Dans l’ombre, le rap s’active

Plus de quinze ans après son apparition en Belgique, le rap n’est toujours pas sorti de la marginalité. Boycotté par les radios, écarté des principales salles de concert, il continue pourtant de gagner du terrain. Et, pour de nombreux jeunes issus des classes populaires, il demeure le seul moyen de prendre la parole

(1) Tél. : 02 543 12 20 ; www.lezarts-urbains.be

(2) Le Rap. Une esthétique hors la loi, éditions Autrement.

Les sons fusent. Les enceintes crépitent. Mais, debout derrière ses platines, DJ Smimooz reste impassible. Juste un hochement de tête de temps à autre. Un £il rivé sur le tourne-disque, il fouille mollement dans ses bacs, puis en extrait un vinyle. Peu à peu, le volume monte, les tempos s’accélèrent. A 21 heures passées, la salle est encore aux trois quarts vide. Mais, à l’étage inférieur, de nombreux jeunes commencent à se rassembler devant la lourde porte du Magasin 4, une des plus fameuses salles alternatives de Bruxelles.  » Et Rachid, il vient pas ? »  » Non, il préfère brûler des voitures.  » Rire général. Ce soir, c’est la cinquième édition de la Streetlife, mini-festival d’un soir consacré à la musique rap. Le concept a été mis sur pied par Abdel, solide gaillard de 28 ans, plein d’enthousiasme…  » C’est la poussée d’adrénaline, là. J’ai dû me battre pendant des mois pour faire accepter ce genre de soirée. A Bruxelles, aucune salle ne veut accueillir des concerts de rap.  » Réputé turbulent et indiscipliné, le public rap continue de faire peur. Jusqu’à présent, aucun incident n’a pourtant émaillé les soirées Streetlife.

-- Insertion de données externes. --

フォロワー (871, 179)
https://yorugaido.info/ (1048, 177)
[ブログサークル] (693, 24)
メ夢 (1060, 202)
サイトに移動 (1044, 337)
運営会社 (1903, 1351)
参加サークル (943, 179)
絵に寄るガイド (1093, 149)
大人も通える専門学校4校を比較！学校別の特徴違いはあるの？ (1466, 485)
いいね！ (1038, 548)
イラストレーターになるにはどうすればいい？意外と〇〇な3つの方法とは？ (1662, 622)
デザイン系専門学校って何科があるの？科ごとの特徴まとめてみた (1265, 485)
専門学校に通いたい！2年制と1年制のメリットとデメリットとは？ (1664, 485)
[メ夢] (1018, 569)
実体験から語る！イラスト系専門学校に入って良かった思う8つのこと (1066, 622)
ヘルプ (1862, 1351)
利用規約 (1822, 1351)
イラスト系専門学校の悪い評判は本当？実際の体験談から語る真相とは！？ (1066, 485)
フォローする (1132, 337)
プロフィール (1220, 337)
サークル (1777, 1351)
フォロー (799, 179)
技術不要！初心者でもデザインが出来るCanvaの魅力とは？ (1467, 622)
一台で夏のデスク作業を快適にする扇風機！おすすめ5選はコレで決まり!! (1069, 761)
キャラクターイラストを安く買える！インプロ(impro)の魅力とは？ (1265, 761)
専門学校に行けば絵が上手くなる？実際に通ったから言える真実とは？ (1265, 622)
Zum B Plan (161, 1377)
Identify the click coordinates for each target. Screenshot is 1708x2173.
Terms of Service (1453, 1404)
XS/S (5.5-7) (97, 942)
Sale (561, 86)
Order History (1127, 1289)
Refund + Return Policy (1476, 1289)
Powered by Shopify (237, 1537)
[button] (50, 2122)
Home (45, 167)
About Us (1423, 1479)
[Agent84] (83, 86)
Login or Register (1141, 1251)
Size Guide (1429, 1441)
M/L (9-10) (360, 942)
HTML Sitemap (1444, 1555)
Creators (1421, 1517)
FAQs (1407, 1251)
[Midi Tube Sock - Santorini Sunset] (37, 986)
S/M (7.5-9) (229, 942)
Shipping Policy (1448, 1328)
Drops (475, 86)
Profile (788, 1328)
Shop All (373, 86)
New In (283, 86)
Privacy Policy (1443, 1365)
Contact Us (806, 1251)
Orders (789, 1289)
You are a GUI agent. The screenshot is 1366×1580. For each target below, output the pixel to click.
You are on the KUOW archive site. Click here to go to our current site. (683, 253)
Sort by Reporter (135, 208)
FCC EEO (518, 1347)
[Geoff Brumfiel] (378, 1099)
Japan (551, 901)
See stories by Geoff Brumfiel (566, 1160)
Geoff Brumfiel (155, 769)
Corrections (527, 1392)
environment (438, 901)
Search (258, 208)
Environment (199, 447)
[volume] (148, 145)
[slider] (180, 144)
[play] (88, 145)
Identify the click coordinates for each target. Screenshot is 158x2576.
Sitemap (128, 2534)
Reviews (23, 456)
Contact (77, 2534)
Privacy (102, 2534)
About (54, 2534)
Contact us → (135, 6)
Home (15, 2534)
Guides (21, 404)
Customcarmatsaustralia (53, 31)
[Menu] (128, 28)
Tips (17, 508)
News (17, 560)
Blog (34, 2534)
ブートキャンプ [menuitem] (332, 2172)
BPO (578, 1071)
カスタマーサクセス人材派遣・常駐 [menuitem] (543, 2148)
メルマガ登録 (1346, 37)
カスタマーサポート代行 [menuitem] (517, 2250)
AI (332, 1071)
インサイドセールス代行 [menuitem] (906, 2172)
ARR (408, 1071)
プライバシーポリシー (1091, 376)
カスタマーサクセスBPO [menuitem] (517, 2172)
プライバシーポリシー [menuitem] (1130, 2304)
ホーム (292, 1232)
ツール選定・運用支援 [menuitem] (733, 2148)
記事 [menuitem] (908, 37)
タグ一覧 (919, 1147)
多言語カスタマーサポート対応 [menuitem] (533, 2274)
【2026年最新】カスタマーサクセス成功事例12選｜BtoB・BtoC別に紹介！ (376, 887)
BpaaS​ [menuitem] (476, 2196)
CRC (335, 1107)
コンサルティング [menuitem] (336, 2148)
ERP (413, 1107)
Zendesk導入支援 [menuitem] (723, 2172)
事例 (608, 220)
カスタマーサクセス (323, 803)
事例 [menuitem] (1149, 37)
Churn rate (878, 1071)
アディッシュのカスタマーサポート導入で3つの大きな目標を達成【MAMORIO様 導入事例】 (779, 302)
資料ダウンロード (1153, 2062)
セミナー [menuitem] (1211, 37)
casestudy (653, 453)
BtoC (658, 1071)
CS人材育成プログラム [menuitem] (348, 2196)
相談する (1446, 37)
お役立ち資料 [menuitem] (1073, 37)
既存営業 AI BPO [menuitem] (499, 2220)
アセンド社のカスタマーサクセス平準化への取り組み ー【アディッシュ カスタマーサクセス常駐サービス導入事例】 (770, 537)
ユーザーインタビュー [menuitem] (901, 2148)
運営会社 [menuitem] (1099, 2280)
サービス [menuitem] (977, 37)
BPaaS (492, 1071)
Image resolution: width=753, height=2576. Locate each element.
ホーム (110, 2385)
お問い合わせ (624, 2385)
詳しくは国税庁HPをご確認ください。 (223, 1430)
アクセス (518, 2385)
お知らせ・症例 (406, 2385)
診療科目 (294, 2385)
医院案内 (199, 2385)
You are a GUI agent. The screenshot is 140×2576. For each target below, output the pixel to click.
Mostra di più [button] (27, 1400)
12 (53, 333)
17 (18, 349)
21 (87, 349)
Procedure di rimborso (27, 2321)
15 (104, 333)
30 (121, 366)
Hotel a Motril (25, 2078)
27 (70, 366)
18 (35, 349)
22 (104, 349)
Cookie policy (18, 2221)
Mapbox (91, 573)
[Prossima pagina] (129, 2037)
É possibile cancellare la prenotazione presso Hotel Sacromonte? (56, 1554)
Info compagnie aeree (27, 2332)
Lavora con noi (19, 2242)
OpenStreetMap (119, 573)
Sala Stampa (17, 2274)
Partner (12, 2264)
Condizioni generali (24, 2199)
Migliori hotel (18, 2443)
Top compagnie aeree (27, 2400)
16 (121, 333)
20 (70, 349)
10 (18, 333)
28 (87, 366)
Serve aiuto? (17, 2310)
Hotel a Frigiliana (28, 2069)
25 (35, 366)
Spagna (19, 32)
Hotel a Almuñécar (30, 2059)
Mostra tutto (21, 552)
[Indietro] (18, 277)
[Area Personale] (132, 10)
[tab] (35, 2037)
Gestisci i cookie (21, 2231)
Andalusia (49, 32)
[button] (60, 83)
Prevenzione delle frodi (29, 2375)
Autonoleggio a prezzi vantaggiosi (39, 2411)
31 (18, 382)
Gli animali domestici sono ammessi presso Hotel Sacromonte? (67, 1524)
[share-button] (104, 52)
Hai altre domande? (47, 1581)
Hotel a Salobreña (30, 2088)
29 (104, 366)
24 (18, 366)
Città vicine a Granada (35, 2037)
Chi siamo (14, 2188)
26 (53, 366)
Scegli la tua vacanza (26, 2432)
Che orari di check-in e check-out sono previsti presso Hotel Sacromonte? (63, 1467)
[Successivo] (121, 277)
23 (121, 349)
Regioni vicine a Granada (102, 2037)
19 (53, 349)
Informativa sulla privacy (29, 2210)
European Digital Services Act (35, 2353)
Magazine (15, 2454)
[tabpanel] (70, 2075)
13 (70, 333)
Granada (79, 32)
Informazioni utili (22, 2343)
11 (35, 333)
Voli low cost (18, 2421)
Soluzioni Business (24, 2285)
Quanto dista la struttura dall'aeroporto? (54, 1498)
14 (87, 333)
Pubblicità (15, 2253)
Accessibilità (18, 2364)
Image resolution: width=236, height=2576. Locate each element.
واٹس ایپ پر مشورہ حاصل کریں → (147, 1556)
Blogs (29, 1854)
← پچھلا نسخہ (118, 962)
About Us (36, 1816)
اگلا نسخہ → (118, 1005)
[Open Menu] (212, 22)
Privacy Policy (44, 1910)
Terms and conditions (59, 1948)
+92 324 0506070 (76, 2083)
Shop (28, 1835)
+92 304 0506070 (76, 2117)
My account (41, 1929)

22 heures. Le premier groupe déboule, micro en main. Bondissant d’un bout à l’autre de la scène, Daz & Mehdooz haranguent l’auditoire.  » Faites du bruuuiiiit !  » Les trois premiers rangs obtempèrent aussitôt. Un torrent de paroles contondantes se déverse dans les baffles. Ce sera comme ça pendant quarante minutes. Pas de répit. Et le concert est à peine terminé que Smimooz s’empare de nouveau des platines, pour un intermède de courte durée. Un quart d’heure plus tard, c’est au tour de Convok de prendre le micro. Ce jeune rappeur est un des plus sûrs espoirs de la scène bruxelloise. Bonnet enfoncé sur les oreilles, il s’impose en quelques secondes. Le public accroche. Un public varié, multiculturel, dont l’habillement est loin d’être uniforme. Pas de bijoux dorés, comme on en voit dans les clips américains. Très peu de baggys (pantalons extra-larges). Par contre, blousons de cuir, sweats à capuche, doudounes et vestes militaires se côtoient et se mélangent. Certes, les filles ne représentent qu’un quart de l’assistance –  » Mais, il y a dix ans, on n’en voyait aucune « , explique Axel, qui fréquente assidûment les soirées hip-hop.

Depuis deux ans, le rap belge vit une véritable explosion. Les groupes sont devenus si nombreux que même le plus assidu des fans ne peut tout connaître. Une dizaine d’albums sont sortis en l’espace de quelques mois, soit presque autant qu’au cours de l’ensemble des années 1990. Sans compter les street-cd’s – ces démos gravées vite fait et vendues sous le manteau. Bien sûr, les nouvelles techniques informatiques facilitent l’enregistrement d’un disque. Mais cette effervescence est le fruit d’une vraie lame de fond : chez nous, le rap progresse, tant en quantité qu’en qualité.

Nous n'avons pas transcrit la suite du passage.